**EXERCISE DETAILS**
In the listing below, a line holding "You are a GUI" and a line holding "comunicat de presă" mark the range. Retype both exactly, with all lines between them.

**GIVEN DATA**
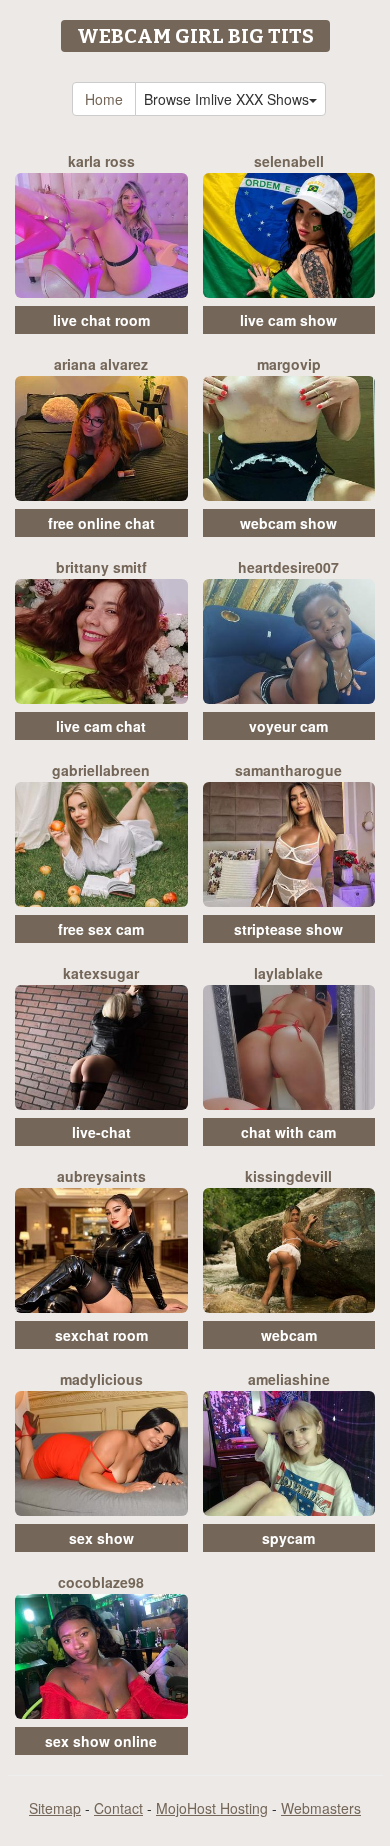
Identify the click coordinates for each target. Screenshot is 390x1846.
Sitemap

---

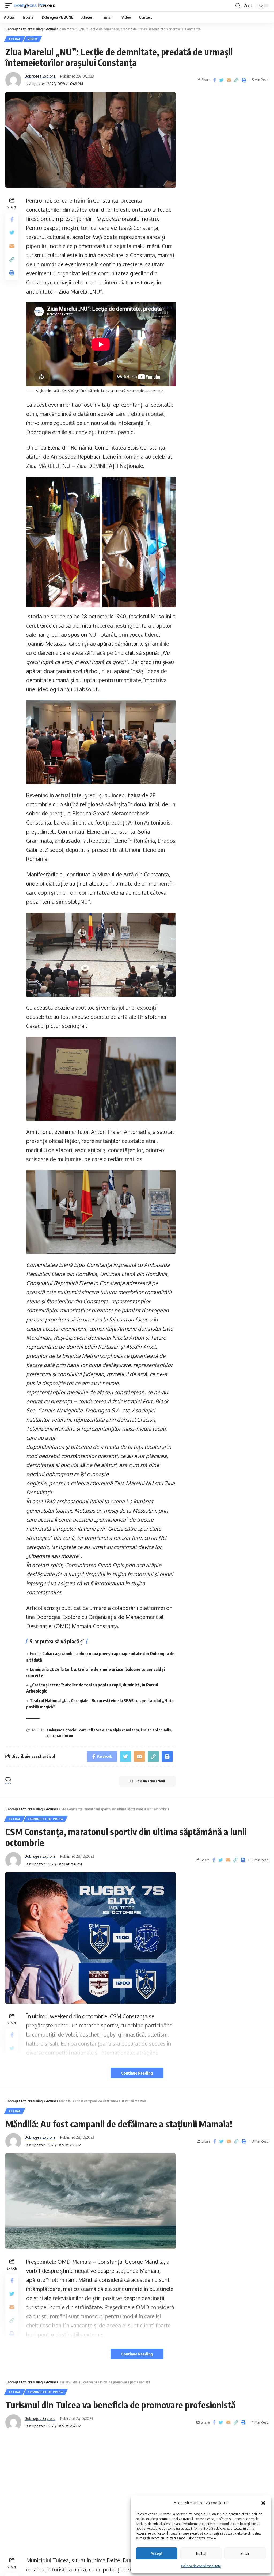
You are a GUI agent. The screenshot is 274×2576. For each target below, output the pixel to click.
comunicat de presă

==

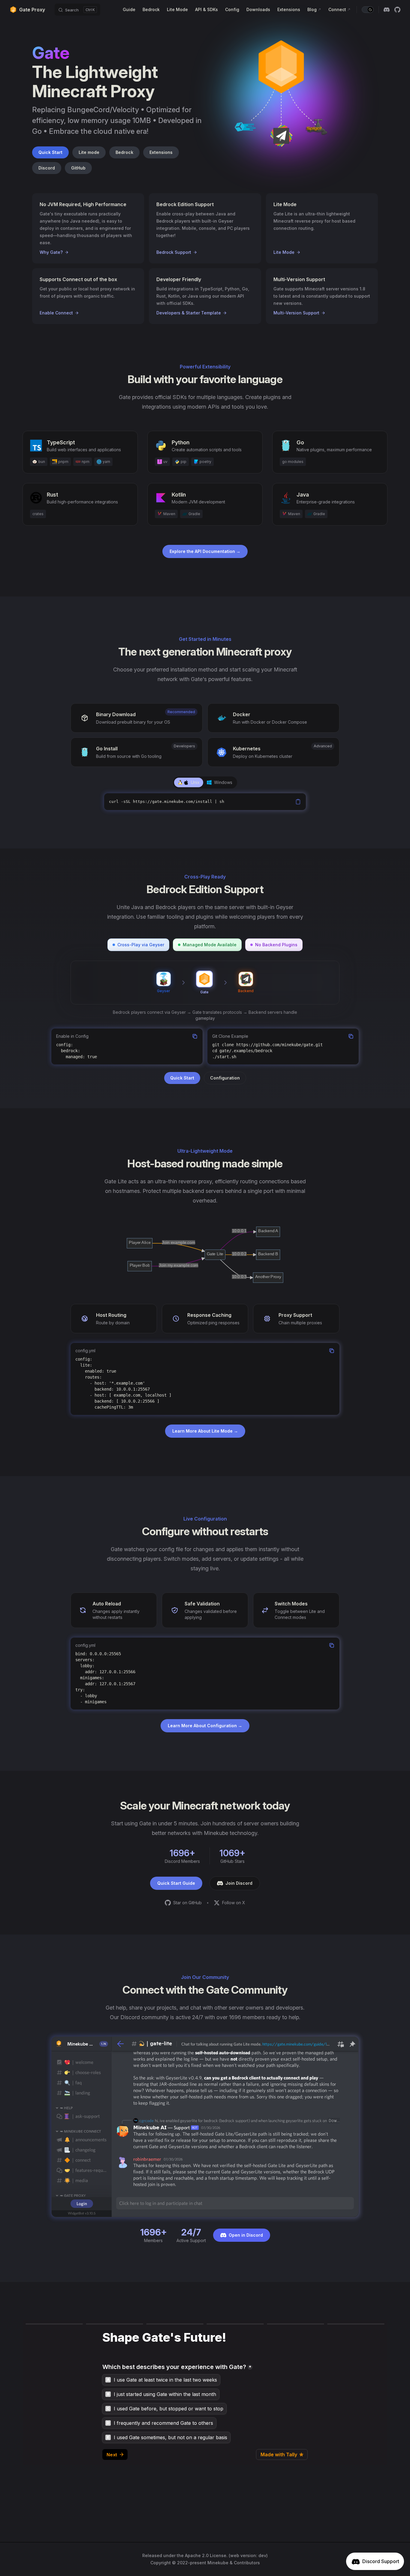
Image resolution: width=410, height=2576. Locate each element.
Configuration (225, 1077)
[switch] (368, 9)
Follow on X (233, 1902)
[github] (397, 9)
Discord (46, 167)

**RESPONSE TO THE TASK**
You are a GUI agent. The screenshot is 274×2576. For each target below, output the pixel to click.
comunicat de presă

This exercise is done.